I am using the Illumina Infinium HumanMethylation450 assay and want to do gene ontology testing using the gsameth function in the missMethyl package.
For the generated plots that show the bias resulting from the differing number of CpG probes sites per gene, what is the significance of the fit curve? Why isn't a best fit line used?
I'm not 100% sure I understand your question. The plotBias=TRUE produces a plot that shows the proportion of signficantly differentially methylated (DM) genes in bins of ~ 200 genes. The bins are allocated based on the numbers of CpGs annotated to each gene. So each point in the plot represents the proportion of DM genes out of the 200 genes assigned to that bin. The blue line is a lowess fit through the points, which is a robust fit which can take any shape (i.e. it is not constrained to be a straight line, or polynomial of order 2 etc).

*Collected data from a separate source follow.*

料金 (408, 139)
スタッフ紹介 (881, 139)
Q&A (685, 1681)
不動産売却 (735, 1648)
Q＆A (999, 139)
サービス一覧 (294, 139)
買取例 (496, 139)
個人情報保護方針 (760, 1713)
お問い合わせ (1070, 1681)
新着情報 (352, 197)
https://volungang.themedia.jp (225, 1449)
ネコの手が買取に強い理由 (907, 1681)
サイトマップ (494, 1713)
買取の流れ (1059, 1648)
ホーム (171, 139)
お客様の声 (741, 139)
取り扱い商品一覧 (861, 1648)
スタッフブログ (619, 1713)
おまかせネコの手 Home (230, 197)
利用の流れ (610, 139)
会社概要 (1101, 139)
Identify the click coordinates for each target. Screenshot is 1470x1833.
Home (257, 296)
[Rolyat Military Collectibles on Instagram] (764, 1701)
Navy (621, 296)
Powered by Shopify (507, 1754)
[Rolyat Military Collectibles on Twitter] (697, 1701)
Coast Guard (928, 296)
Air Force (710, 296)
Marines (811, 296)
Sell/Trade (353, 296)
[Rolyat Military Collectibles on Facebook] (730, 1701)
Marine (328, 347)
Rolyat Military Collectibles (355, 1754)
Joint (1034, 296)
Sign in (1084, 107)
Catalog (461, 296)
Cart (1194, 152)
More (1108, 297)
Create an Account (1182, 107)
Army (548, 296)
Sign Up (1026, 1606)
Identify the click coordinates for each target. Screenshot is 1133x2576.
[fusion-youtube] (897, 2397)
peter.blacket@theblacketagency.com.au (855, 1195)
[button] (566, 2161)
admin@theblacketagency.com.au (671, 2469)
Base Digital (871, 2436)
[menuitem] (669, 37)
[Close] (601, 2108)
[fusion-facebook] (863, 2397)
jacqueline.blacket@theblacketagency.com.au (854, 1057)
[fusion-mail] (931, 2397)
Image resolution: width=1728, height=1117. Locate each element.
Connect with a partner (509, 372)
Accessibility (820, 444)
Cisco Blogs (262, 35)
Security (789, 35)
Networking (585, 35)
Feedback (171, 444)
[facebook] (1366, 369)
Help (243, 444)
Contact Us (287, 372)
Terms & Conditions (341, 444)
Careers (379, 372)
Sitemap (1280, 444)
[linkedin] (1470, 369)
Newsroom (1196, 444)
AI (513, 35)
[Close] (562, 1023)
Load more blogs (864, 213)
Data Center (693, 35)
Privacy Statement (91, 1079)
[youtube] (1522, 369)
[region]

It is meant to help you eyeball the relationship between numbers of CpGs associated with each gene, and the proportion of genes called "significant". The expectation is that as numbers of CpGs associated with a gene increases, the more likely you are to call the gene "significant", and hence you would expect the blue line to increase from left to right. If you find that the line looks flat, then it is not as important to account for the bias in the data, although it won't hurt to use prior.prob=TRUE as the relationship is empirically determined by the data.
It is not meant to have a significance measure associated with it, it is more to aid in understanding the bias in your data.